(Screenshot grounding data)
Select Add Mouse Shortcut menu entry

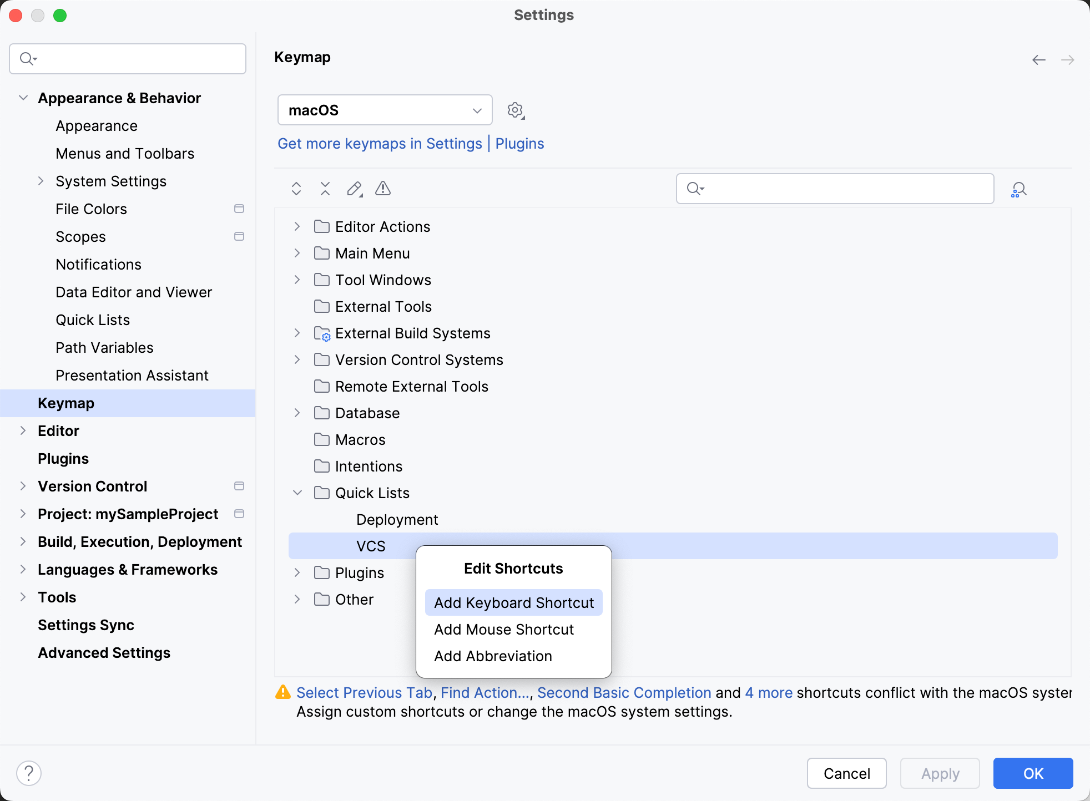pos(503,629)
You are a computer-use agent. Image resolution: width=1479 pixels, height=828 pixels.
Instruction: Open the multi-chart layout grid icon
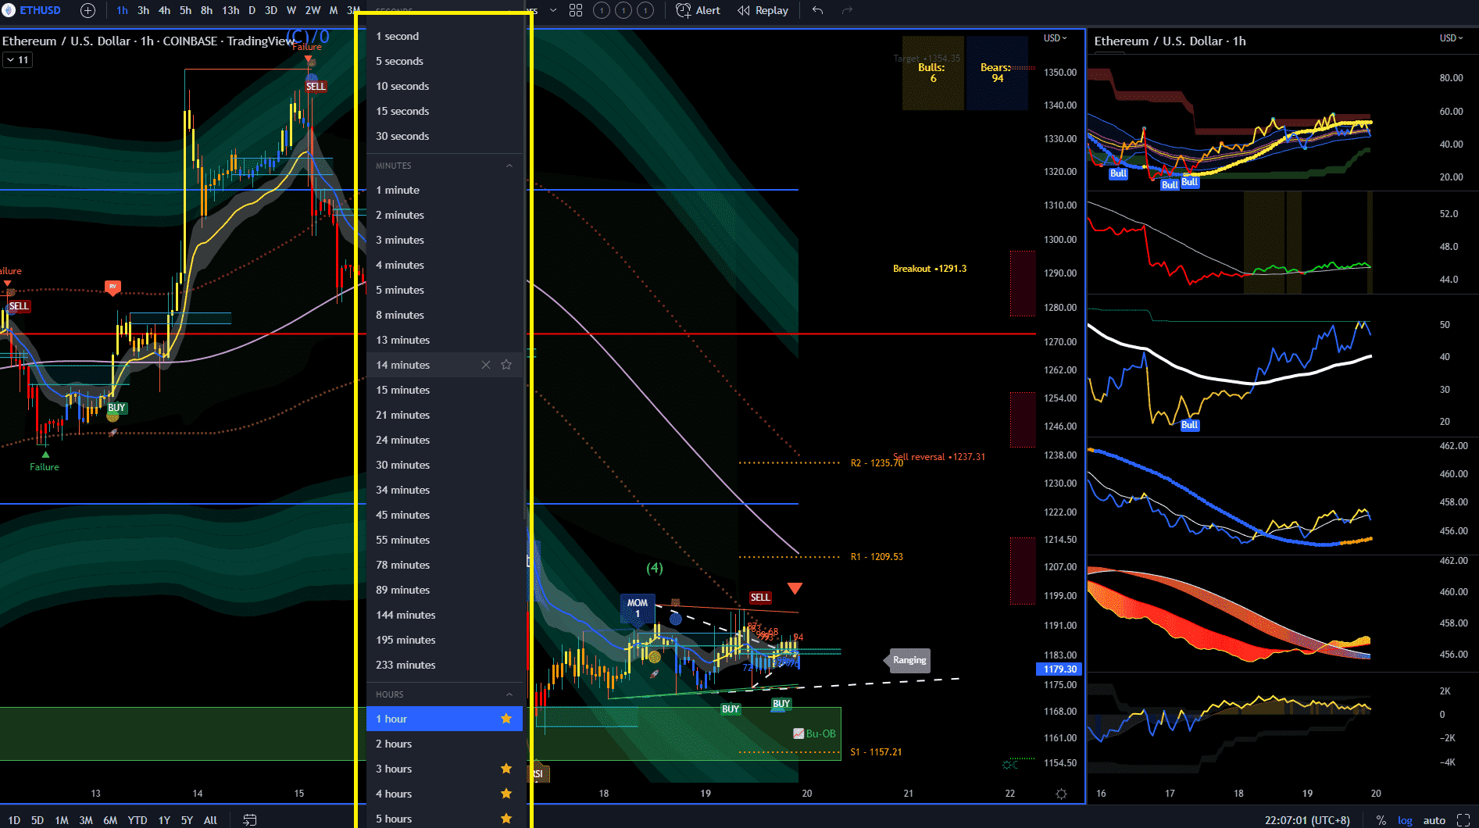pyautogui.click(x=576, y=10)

◆ About this task
Copy exactly the lines from the line containing "Instruction: Open the" through the last line of the records, both included, and omit every picture.

◆ Exercise answer
Instruction: Open the multi-chart layout grid icon
pyautogui.click(x=576, y=10)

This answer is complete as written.